#### [What is required]
Please repeat the passage on Lateef Kayode Jakande from "Recounting Jakande’s achievements" through "even more so.", inclusive, word for word.

#### [Passage provided]
· · · · ·
Lateef Kayode Jakande, the first civilian governor of Lagos State, passed away a few weeks ago. To serve various purposes, public servants in Nigeria are subjects of hagiography. But in Jakande’s case, the moving eulogies that have been given to him were well deserved. Those old enough to remember, paid tributes to him as the best governor Lagos has ever had. Many insist that no other governor of the state has come close to the performance profile of Jakande.
Recounting Jakande’s achievements in office serves a dual purpose. It is a necessary reminder of his legacy. It also serves to motivate on what is possible in Nigeria’s public governance. Such motivation is desperately needed at this time.
What stood out about Jakande’s administration in Lagos was his focus on human capital development and general improvement in the human living condition. It is the way to view the many projects he delivered. The number of such projects also indicates the value he placed on time. Whereas time is transient, Jakande seemed to know that time in public office is even more so.
· · · · ·
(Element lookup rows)
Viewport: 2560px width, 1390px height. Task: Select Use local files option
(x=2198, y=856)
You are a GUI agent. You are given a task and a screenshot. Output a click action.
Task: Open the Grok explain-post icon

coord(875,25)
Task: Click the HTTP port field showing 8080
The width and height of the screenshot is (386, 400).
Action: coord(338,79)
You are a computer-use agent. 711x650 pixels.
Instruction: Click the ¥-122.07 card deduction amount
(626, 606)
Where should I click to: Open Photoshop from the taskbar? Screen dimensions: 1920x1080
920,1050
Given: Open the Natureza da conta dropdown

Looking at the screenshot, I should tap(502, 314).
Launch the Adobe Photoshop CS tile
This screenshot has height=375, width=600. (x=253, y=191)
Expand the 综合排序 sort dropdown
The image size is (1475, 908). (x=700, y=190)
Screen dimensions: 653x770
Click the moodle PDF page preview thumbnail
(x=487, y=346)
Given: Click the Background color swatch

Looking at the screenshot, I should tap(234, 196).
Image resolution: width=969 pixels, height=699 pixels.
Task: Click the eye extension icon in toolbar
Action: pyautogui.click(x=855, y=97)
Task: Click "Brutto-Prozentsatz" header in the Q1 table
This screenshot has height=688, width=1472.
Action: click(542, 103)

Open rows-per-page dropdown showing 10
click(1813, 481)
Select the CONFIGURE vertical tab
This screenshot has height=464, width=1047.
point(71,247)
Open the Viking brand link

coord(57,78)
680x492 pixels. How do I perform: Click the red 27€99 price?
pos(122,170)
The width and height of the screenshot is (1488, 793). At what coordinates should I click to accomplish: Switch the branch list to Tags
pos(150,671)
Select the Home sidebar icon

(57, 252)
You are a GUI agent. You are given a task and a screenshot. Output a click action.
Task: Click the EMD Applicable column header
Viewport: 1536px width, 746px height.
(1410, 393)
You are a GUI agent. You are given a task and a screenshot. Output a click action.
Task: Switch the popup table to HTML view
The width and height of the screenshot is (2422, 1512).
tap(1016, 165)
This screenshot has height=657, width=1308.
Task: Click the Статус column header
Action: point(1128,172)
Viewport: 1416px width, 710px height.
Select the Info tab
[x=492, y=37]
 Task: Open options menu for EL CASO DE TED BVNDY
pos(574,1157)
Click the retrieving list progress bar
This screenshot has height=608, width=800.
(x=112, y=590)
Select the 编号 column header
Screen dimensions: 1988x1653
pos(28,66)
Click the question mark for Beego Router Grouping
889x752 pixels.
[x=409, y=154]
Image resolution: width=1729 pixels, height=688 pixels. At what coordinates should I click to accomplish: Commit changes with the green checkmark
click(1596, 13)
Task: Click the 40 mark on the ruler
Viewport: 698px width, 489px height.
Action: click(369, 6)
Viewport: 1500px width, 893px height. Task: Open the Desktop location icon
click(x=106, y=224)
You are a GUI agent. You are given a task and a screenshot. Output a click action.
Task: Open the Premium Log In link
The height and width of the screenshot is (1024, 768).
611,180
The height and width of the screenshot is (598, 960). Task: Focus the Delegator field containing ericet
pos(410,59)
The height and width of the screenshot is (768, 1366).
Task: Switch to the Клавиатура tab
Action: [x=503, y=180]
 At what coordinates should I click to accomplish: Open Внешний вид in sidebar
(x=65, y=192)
· · · · ·
#### [Solution to the exercise]
Recounting Jakande’s achievements in office serves a dual purpose. It is a necessary reminder of his legacy. It also serves to motivate on what is possible in Nigeria’s public governance. Such motivation is desperately needed at this time.
What stood out about Jakande’s administration in Lagos was his focus on human capital development and general improvement in the human living condition. It is the way to view the many projects he delivered. The number of such projects also indicates the value he placed on time. Whereas time is transient, Jakande seemed to know that time in public office is even more so.